People, ideas, emotions, and places, have been fading in and out of my life at an increasing pace over the past two years. I’ve met new people, reconnected with some, lost contact with others, and what happens with each gives me a sense of who I was, who I am, and who I hope to be.
The thing about reconnecting with people is that some of them are exactly as you left them, some have evolved into more advanced creatures, and some make you doubt that you ever knew them.
My view that anything in this world is static, unchanging, and that people-especially those I’ve ever gotten close to- behave in a predictable manner is completely eradicated. It gives me hope for positive change in myself and others, but it also makes me violently uncertain about everything. It also makes me value the few people that have remained constants in my life over the past decade or so.
Also, I had a “sobriety hiccup” with synthetic marijuana. I wouldn’t call it a full-fledged relapse. If anything, it was a forced realization that drugs don’t contribute to peace and order in my life. Ultimately, it’s something best left in the past.
Before this happened, I’ve slowly become more liberal with using natural supplements; I’ve stopped communicating with my sponsor as often; I was drifting into a position of “negligent calmness” about soft drug use.
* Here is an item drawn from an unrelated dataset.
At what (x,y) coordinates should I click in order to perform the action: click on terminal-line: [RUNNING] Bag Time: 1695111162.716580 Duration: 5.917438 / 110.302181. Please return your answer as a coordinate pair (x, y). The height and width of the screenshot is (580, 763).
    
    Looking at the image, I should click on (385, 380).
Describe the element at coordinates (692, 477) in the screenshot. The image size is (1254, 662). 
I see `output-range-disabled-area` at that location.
When I used, I didn’t get the experience I wanted, but I think I got what I needed.
It was my first time with k2 (synthetic marijuana). It’s not as bad a high or as good a high as I’ve heard…the stuff that’s around now is significantly more toxic than it was when it first came out; I’d advise against using it because of that.
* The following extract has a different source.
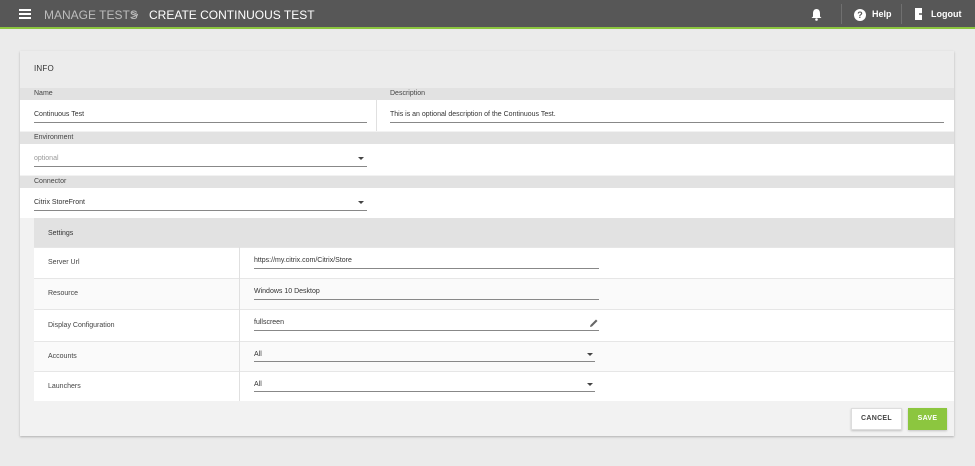 Image resolution: width=975 pixels, height=466 pixels. What do you see at coordinates (487, 138) in the screenshot?
I see `environment-label-row` at bounding box center [487, 138].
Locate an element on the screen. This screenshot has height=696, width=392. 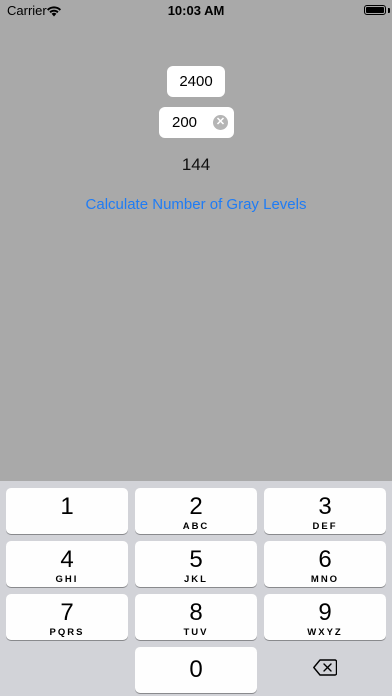
key-6-number: 6 is located at coordinates (325, 560).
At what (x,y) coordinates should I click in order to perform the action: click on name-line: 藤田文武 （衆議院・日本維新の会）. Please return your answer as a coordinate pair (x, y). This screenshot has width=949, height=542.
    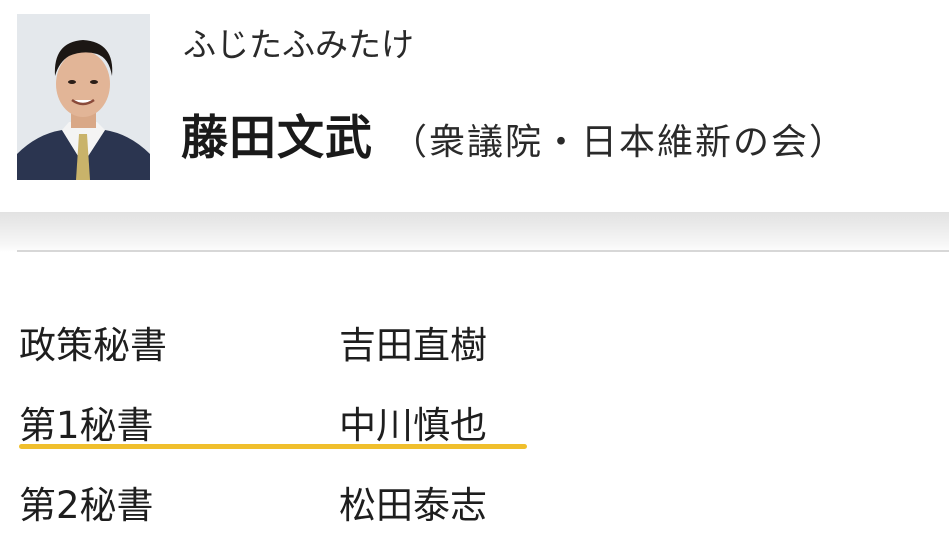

I was hoping for something in the manner of an amphetamine high-although k2 is known as synthetic marijuana, it’s nothing like that sweet, innocent, little plant. It immediately gives you a stimulant kick, which I enjoyed. If you’ve used marijuana, and gotten introspective, it did that to me, but on a profoundly deeper level than I’ve experienced with marijuana.
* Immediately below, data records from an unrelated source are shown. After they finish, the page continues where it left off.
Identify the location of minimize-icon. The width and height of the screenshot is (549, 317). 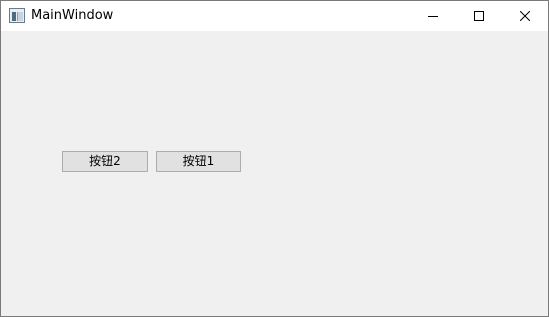
(433, 16).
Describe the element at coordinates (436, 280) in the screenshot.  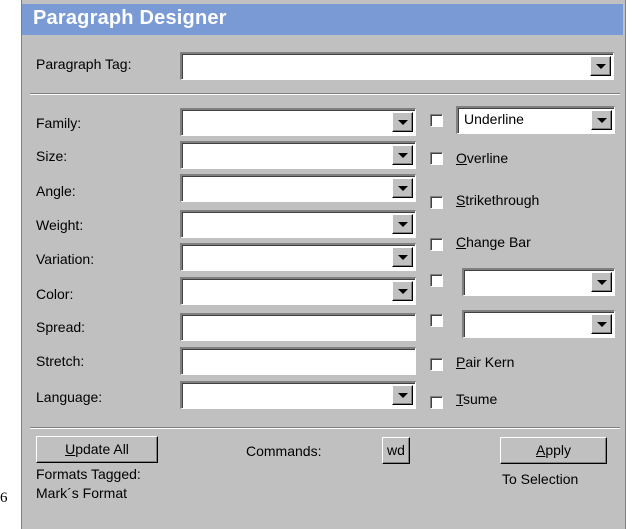
I see `option-5-checkbox` at that location.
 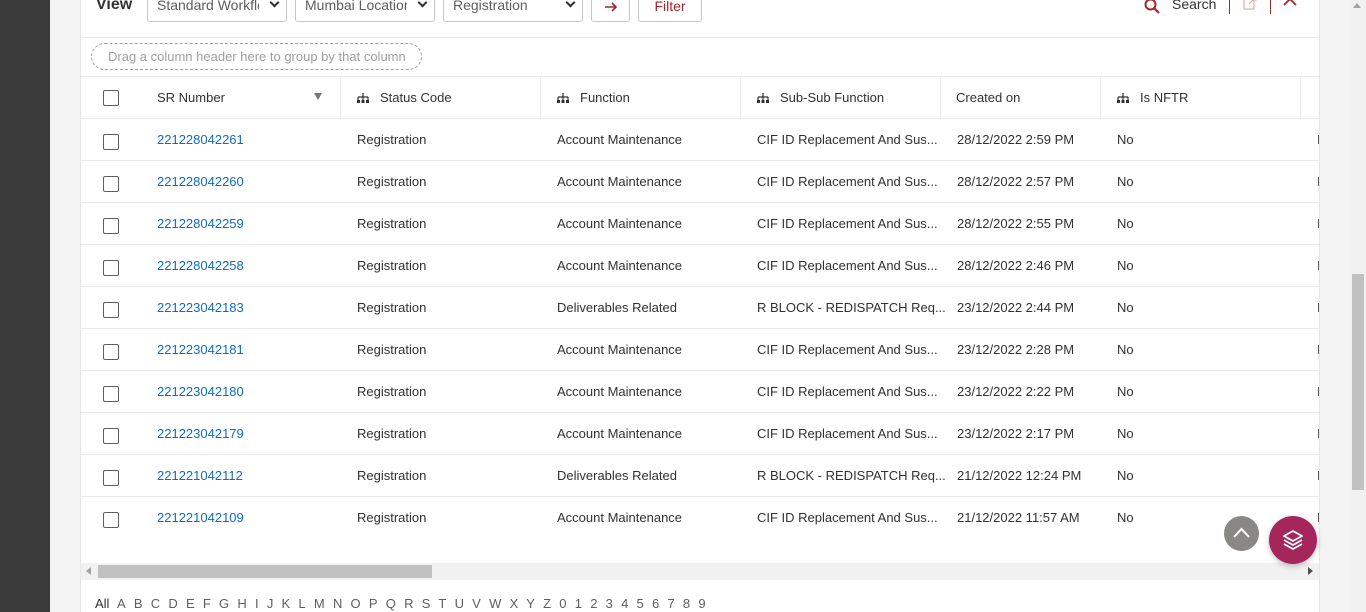 I want to click on column-header-created-on: Created on, so click(x=988, y=98).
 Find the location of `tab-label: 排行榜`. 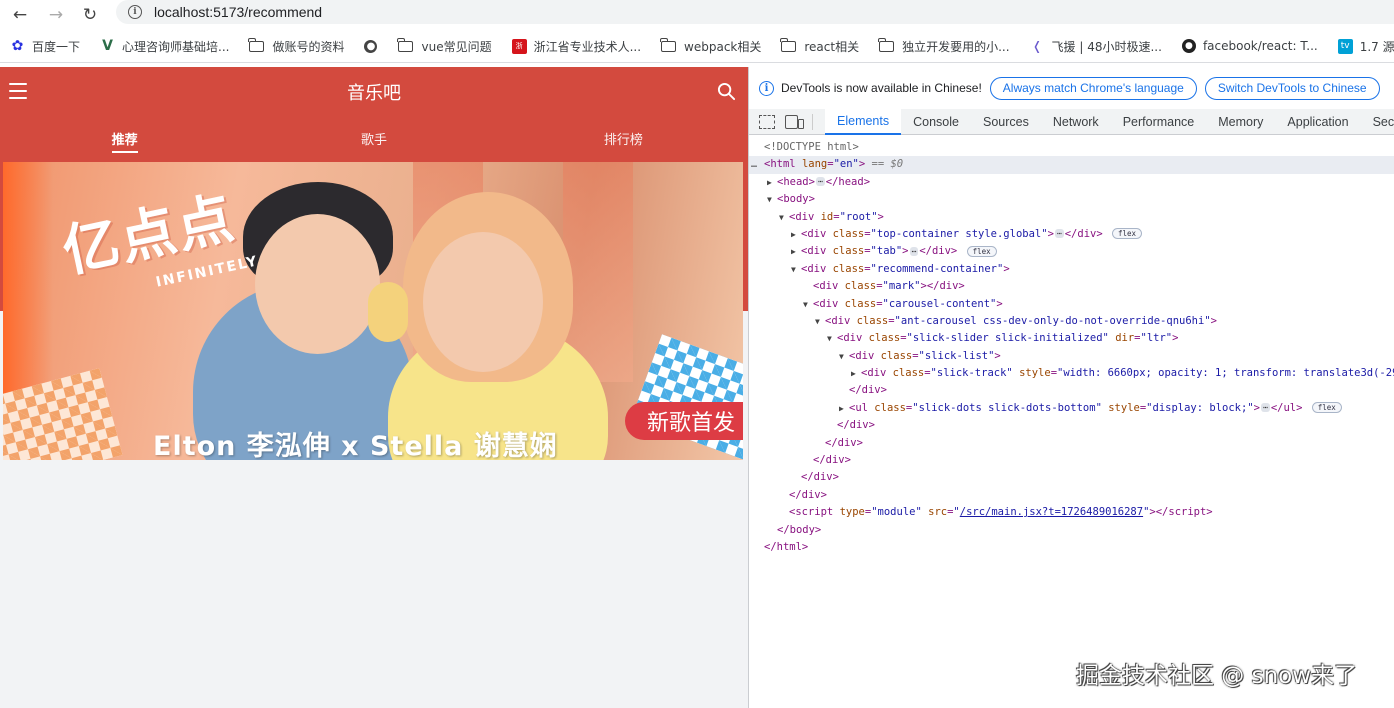

tab-label: 排行榜 is located at coordinates (623, 140).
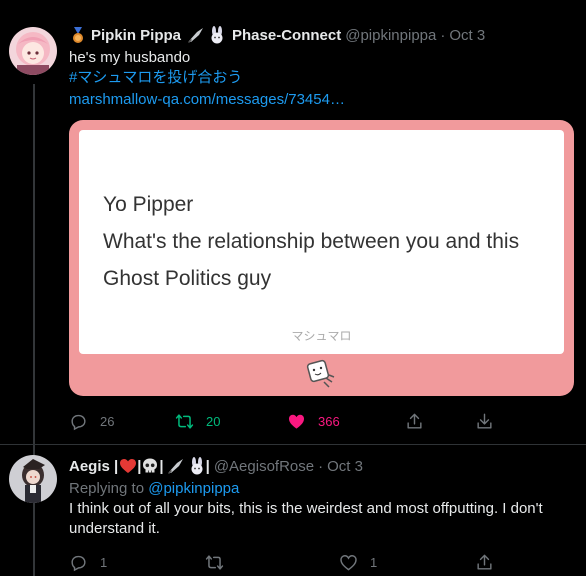 This screenshot has height=576, width=586. I want to click on card-line: Yo Pipper, so click(148, 204).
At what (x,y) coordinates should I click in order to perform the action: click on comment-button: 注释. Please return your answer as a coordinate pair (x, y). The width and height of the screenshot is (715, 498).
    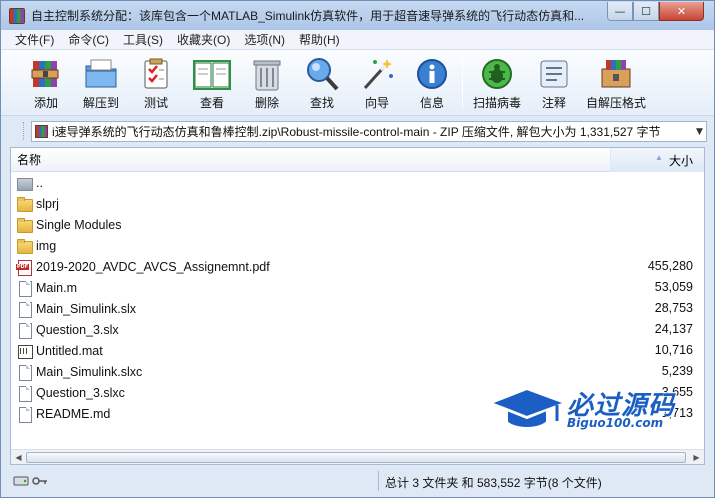
    Looking at the image, I should click on (554, 84).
However, I use drugs to get OUT of my head, not further into it- which is why I love methamphetamine, it makes me confident, outgoing, and one with the world around me. Until the whole deal goes sour, haha. Basically, I wouldn’t pay for k2, but I wouldn’t put it on my “to be avoided at all costs” list.
I was alright until I hit the pipe too much at the end. I went into a weird headspace where I thought the person I was with was able to read and remove my thoughts. It was deeply unpleasant, as I feel like my one final defense is the fact that no one, thankfully, can tell what is going on in the flaming post-apocalyptic carnival that is my mind.
The fact that taking me home was a good idea was communicated at some point. I don’t remember that clearly. However, I DO remember stuttering nonsense, running into the house, running back out to give the person a thumbs up…and then awkwardly running away again…all on a partially healed broken leg, so the use of “running” is pretty liberal here.
I am awesome at life.
My goals for this year are better health, continued education (I’ve taken up reading again, but more importantly, re-enrolled in college- I’m taking a degree in medical coding & billing), increased stability and self-reliance.
It’s also my birthday in less than ten days (the twenty-first). My 20’s are nearly over, as I’m turning 29. I’m hoping this will be known as my chaotic decade.
Also, William S. Burroughs is my forever Valentine.